Domingos Lopes, militante dissidente do PCP, publica livro memórias com grandes revelações

Domingos Lopes, militante dissidente do PCP, publica livro memórias com grandes revelações

31/01/2020 0 Por Carlos Joaquim

Lutador antifascista, Domingos Lopes comeu papéis para proteger camaradas, cumpriu pena de prisão política em Caxias e foi secretário de Álvaro Cunhal nos Governos Provisórios após o 25 de Abril de 1974. Uma vida de militância no Partido Comunista Português que terminou quarenta anos depois, por discordâncias com o rumo assumido pela direcção. Estas e outras memórias são reveladas em Memórias Escolhidas, livro editado pela Guerra e Paz, Editores, que chega às livrarias no próximo dia 4 de Fevereiro. O lançamento acontece no dia 5 de Fevereiro, pelas 18h30, na Associação 25 de Abril, em Lisboa.

Domingos Lopes assume-se, aos 70 anos, como um «militante sem partido». O antigo membro do Comité Central do Partido Comunista Português (PCP), actual presidente do Fórum pela Paz e pelos Direitos Humanos, continua a defender o ideal que transportou «como um mochileiro» ao longo de quatro décadas. Uma premissa que aguça o interesse para a leitura de Memórias Escolhidas, um livro autobiográfico que traz à luz grandes revelações sobre o processo revolucionário, a vida interna do PCP e as razões pelas quais um ainda convicto defensor dos ideais socialistas decidiu abandonar o partido.

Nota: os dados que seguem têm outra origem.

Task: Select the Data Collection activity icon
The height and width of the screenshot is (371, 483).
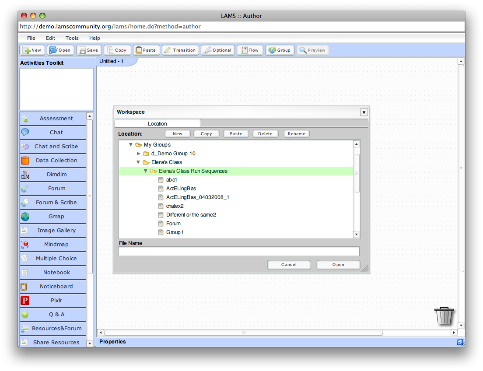Action: tap(25, 161)
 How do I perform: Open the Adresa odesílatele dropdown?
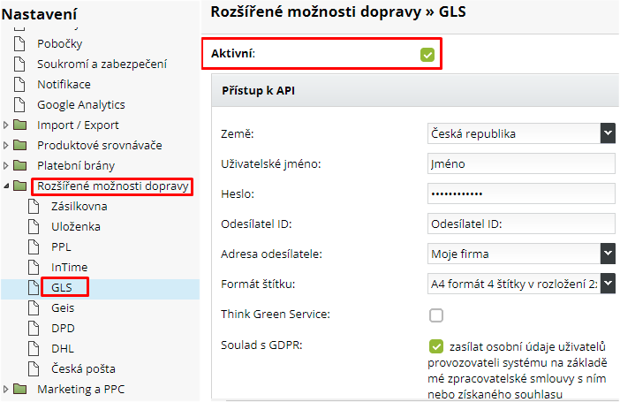[520, 254]
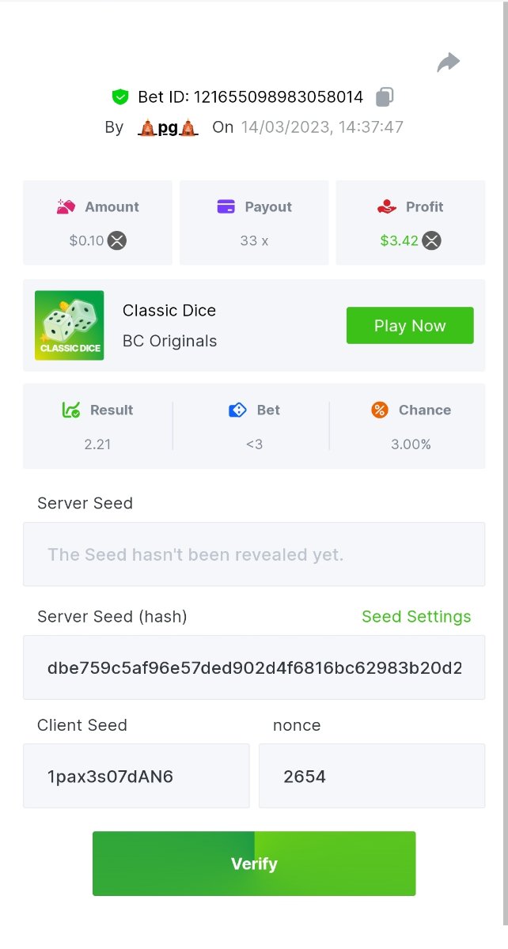Open Seed Settings link

tap(416, 617)
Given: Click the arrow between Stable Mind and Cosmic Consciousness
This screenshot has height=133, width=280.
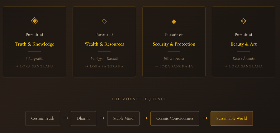Looking at the screenshot, I should [145, 118].
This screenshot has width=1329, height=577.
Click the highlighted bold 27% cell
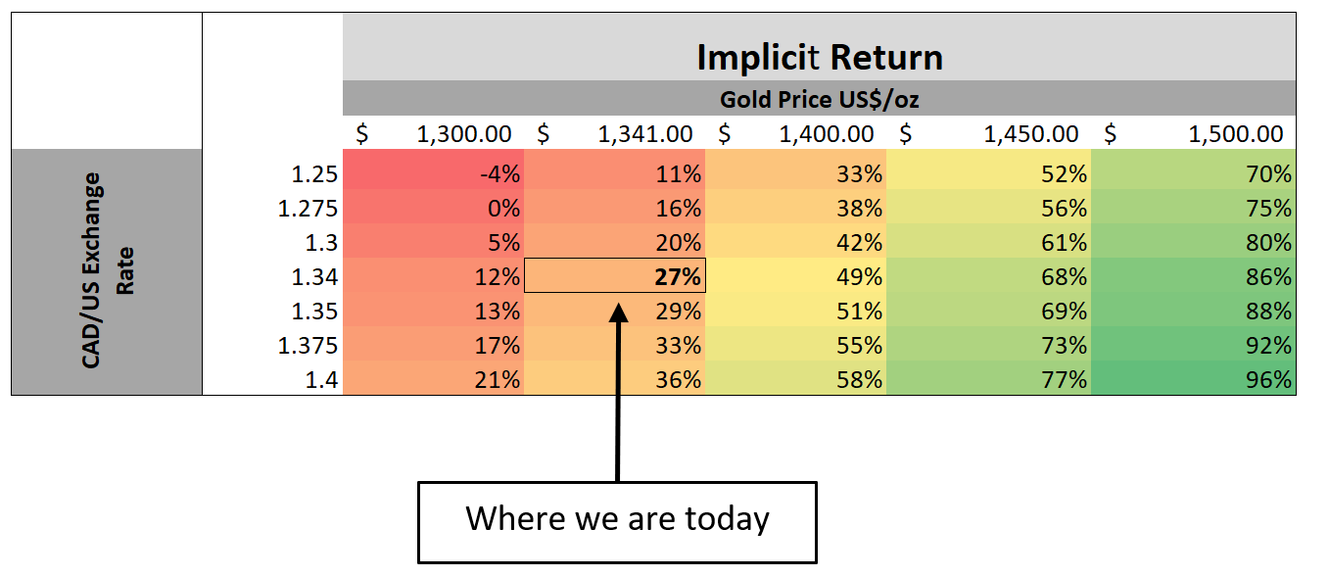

No livro, conheça o percurso de Domingos Lopes, antes e depois do 25 de Abril de 1974. Desde a infância humilde, passada numa aldeia do Douro Litoral, à expulsão da Universidade de Coimbra, por participação nas lutas académicas, e às disputas com o pai, que não compreendia a importância de combater o regime do Estado Novo. «Ele sempre negara que existisse o Forte de Caxias e a tortura da PIDE. Acreditava que Salazar tinha salvado o país da fome e que Marcelo queria melhorar o regime.»